En cambio, detrás de Zatoichi, filme del japonés Takeshi Kitano, hay más que pericia, hay un alarde de refinamiento y un ostensible buen gusto pictórico. Pero esta vez destinado no a las ensoñaciones trágicas de La boda y líricas de Kikuhiro, sino a reanudar la bronca violencia de Hana-bi, pero no situada en el Japón actual de las mafias yakuza,sino en el mundo bárbaro del Japón del siglo XIX, todavía apresado en la rígida mandíbula del feudalismo. Pero también esto se convierte en un divertido espejismo, porque Kitano da al final la vuelta al asunto con una ágil, feroz y libérrima disgresión que conduce a una visión burlona del Japón actual.

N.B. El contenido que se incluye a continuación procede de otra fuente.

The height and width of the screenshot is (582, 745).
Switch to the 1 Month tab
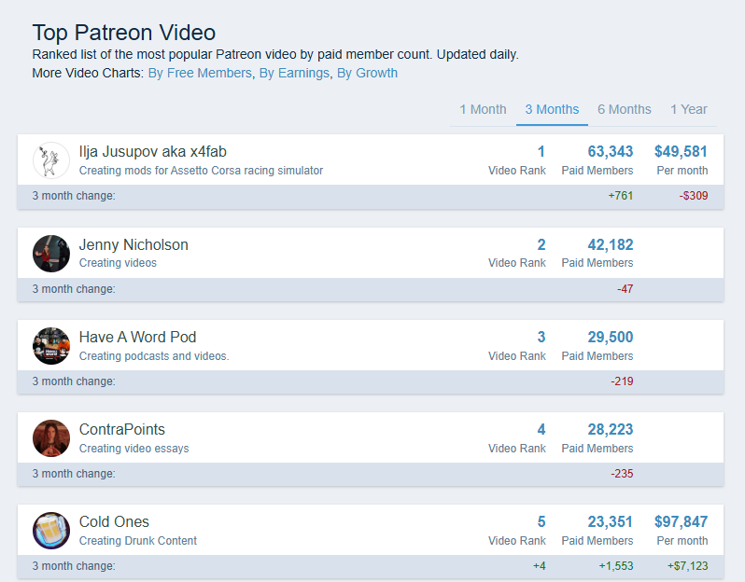[x=483, y=110]
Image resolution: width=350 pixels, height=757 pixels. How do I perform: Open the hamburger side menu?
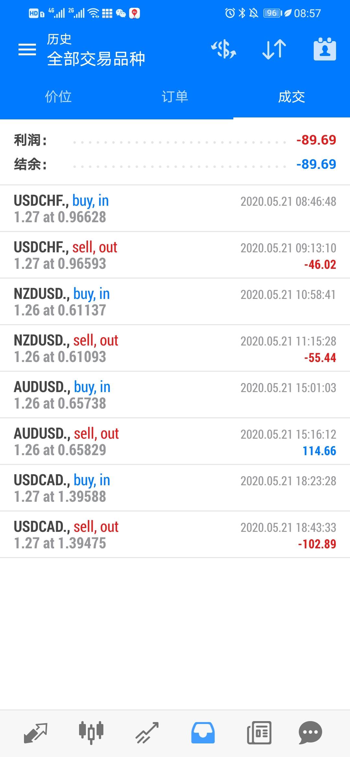pos(27,49)
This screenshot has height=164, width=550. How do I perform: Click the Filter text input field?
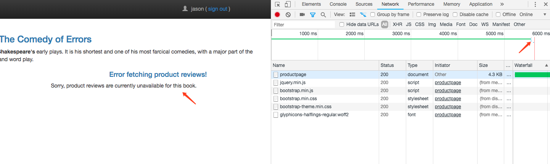304,24
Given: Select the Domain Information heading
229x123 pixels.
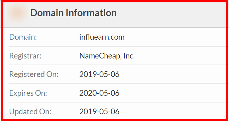Looking at the screenshot, I should pos(73,13).
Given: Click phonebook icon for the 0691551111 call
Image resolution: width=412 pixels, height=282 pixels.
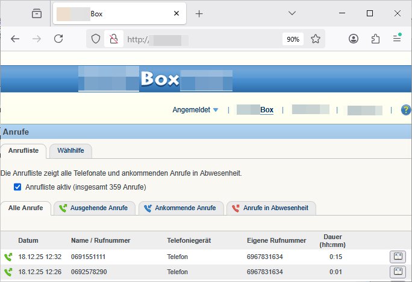Looking at the screenshot, I should (396, 257).
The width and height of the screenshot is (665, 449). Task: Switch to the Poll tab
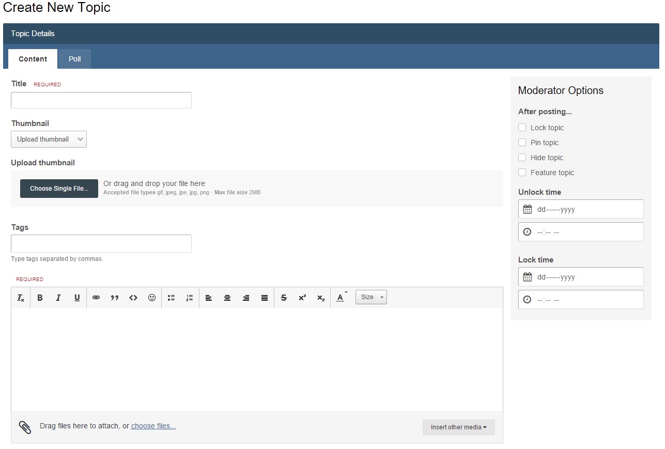[75, 59]
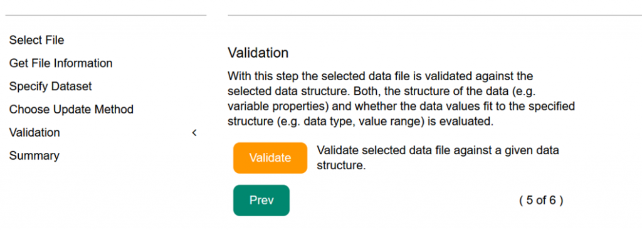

La figura romántica de un campesino errante y sin ojos, pero que es invencible en el uso de la espada y de las técnicas de degüello de los samuráis lo dice casi todo, pues equivale a la dislocada metáfora del cirujano ciego. Kitano tiene fama bien ganada de iconoclasta y aquí se mofa de las incontables películas de samuráis que llenan la mitología del cine japonés. Pero, sin embargo, se las arregla para tomarlas completamente en serio cuando conviene a su enloquecida película y esto nos hace ser testigos de varias escenas de combate a muerte llenas de los rituales geométricos de la esgrima tradicional samurái, de la que Kitano saca imágenes poderosas, posiciones de cámara muy originales y cadencias secuenciales que combinan a la perefección las calmas con los brotes de vertiginosas peleas a muerte, que parecen danzadas. Hasta que, finalmente, esta danza se hace real, el Kitano excéntrico da una patada en la escena y resuelve el tinglado en ritmo de rock, que es como el cineasta se dio a conocer en tugurios y televisiones de su país hace ya casi treinta años. Y lo curioso es que este viejo rockero de fondo no disuena o no suena a disparate, de manera que ver a medio centenar de astrosos campesinos del viejo Japón soltarse las melenas a lo Elvis Presley entra perfectamente en las reglas de juego de esta película incatalogable y tocada de una rara gracia.
La película tiene relieve, pero es más que improbable que proporcione a Kitano un segundo León de Oro que poner junto al que le proporcionó Hana-bi. Como también da la impresión de tener ocasión de irse con las manos vacías, tras la proyección de su Raja, el francés, premiado aquí otros años, Jaques Doillon.